> _Stored items_:
━━━━━━━━━━━━━━━━━━━━

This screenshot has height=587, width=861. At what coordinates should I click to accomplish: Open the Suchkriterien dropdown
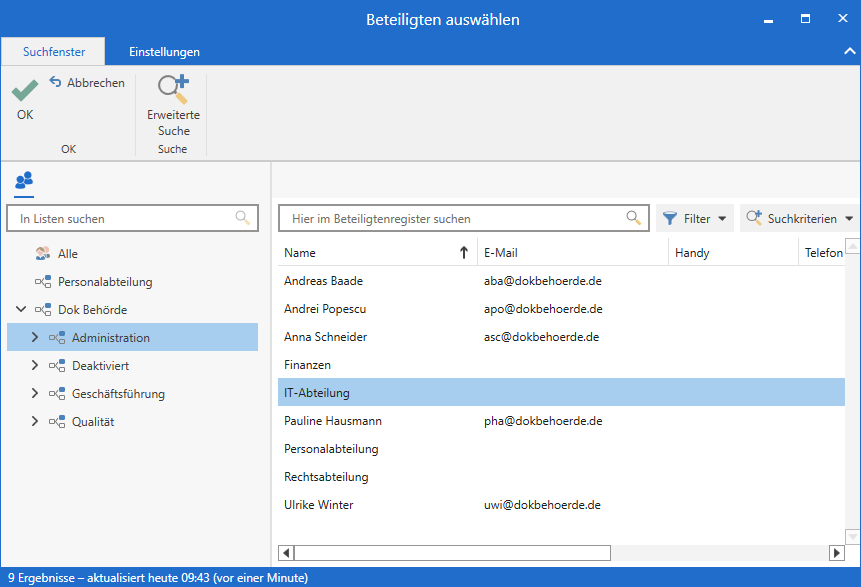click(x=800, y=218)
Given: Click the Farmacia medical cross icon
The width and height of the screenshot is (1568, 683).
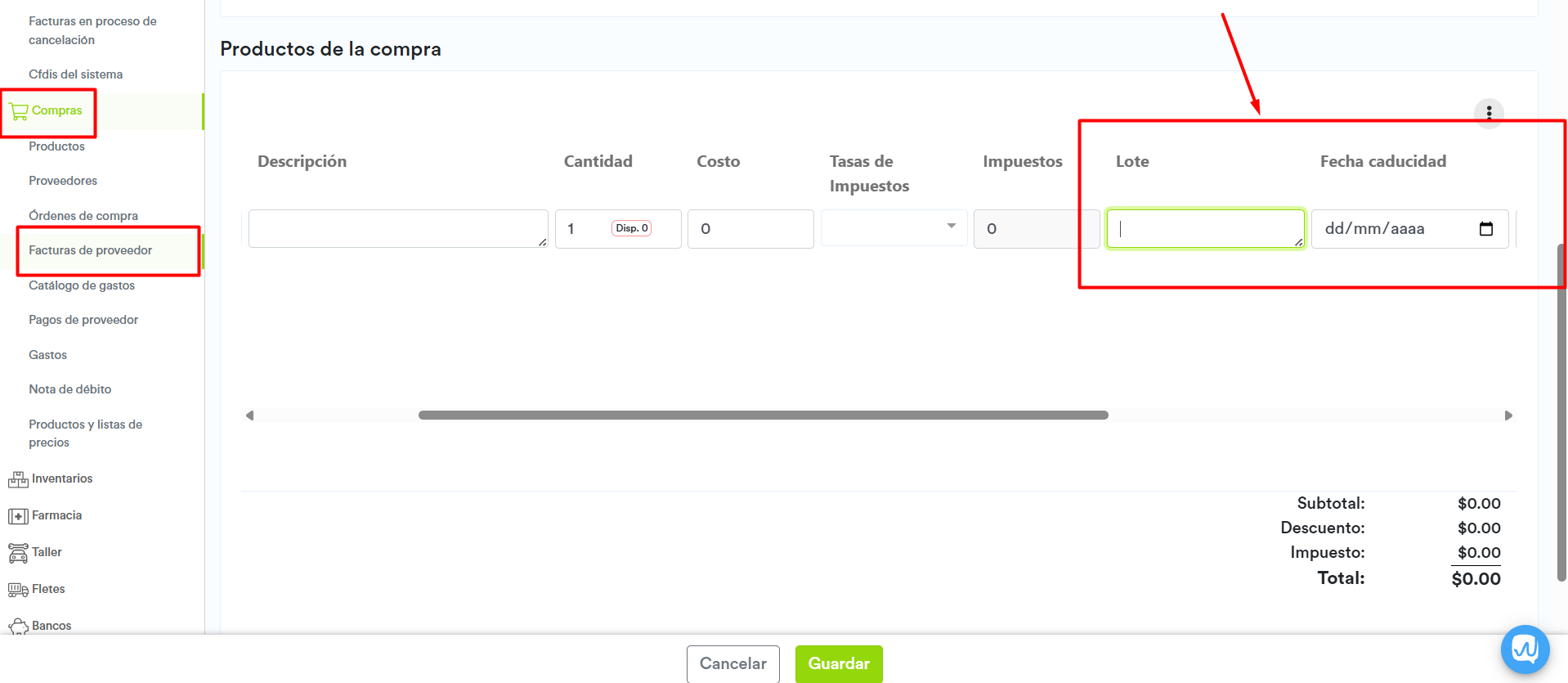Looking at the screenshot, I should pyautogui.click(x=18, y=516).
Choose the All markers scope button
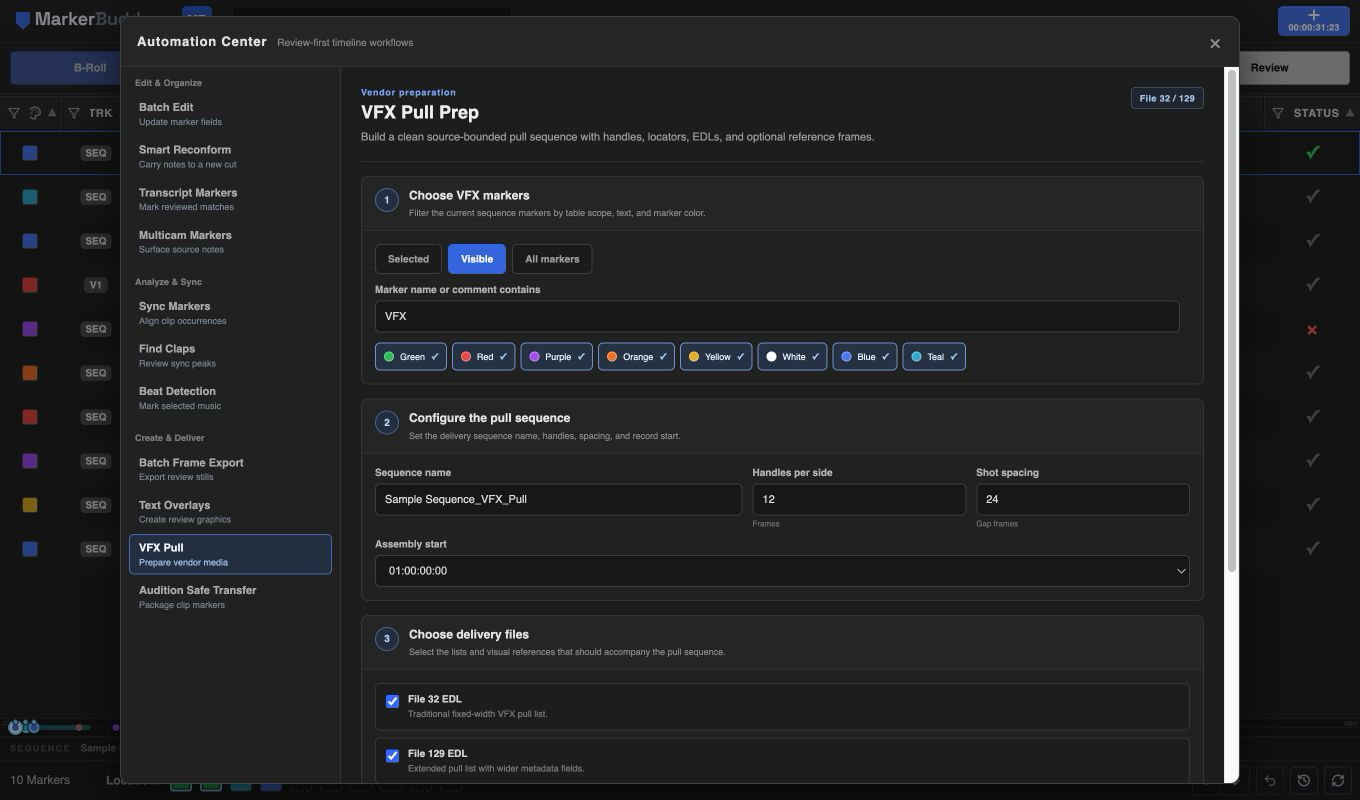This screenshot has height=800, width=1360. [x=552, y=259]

━━━━━━━━━━━━━━━━━━━━

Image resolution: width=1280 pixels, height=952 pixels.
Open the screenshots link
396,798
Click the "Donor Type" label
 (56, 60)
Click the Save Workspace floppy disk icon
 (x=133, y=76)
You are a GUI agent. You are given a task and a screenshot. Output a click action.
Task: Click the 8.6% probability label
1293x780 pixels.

━━━━━━━━━━━━━━━━━━━━

> _YOUR INSTRUCTIONS_: Each line that holds the word "pixels" should be extracted from the records.

> _YOUR RESPONSE_:
Image resolution: width=1280 pixels, height=952 pixels.
1293x780 pixels.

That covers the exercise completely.